Cuando hablamos de la construcción de placa huella y el mejoramiento de vías, la tentación técnica es medir el éxito en kilómetros o en inversión monetaria. Pero para las más de 20,000 personas beneficiadas, la métrica es otra: es el tiempo que un campesino ahorra para llevar sus productos al mercado, es la rapidez con la que una ambulancia puede entrar a la zona o la seguridad con la que un niño camina hacia su escuela.
La infraestructura como derecho humano
El programa ‘Vías para la Vida’, liderado por el Gobernador Octavio Guzmán, acierta al entender que una carretera no es un fin en sí mismo, sino un medio para garantizar derechos fundamentales. Al mejorar la conexión con la vía Panamericana, Totoró deja de ser un “punto lejano” para convertirse en un nodo activo de la economía regional.
Lo más destacable de este proyecto no es solo la ingeniería, sino la metodología de unidad. El hecho de que la obra responda a un trabajo articulado con las autoridades indígenas de Jebalá demuestra que el desarrollo sostenible solo es posible cuando se respeta la autonomía del territorio y se escucha a quienes lo habitan. No es una obra impuesta desde un escritorio en Popayán; es una respuesta a una necesidad histórica.

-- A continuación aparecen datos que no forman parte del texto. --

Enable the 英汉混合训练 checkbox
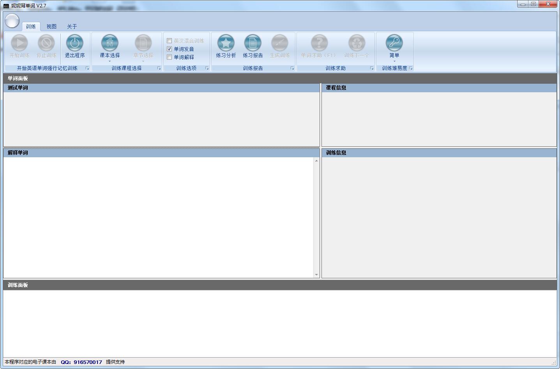This screenshot has width=560, height=369. [170, 41]
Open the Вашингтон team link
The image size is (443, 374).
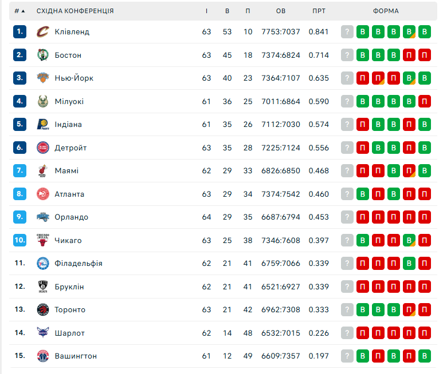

El reto de la sostenibilidad
Reducir las brechas históricas en el Cauca requiere persistencia. Esta obra en Totoró es un paso sólido hacia la equidad territorial, pero también es un recordatorio de que la paz en nuestra región se construye con presencia estatal y oportunidades reales. La infraestructura vial es, en última instancia, el sistema circulatorio del progreso; si la vía fluye, la economía local se oxigena y el tejido social se fortalece.
Gobernar con “presencia en el territorio” debe dejar de ser un eslogan para convertirse en la norma. La transformación en Jebalá es una prueba de que, cuando la voluntad política se encuentra con la organización comunitaria, los cambios dejan de ser promesas de campaña para convertirse en realidades de piedra y concreto que dignifican la vida.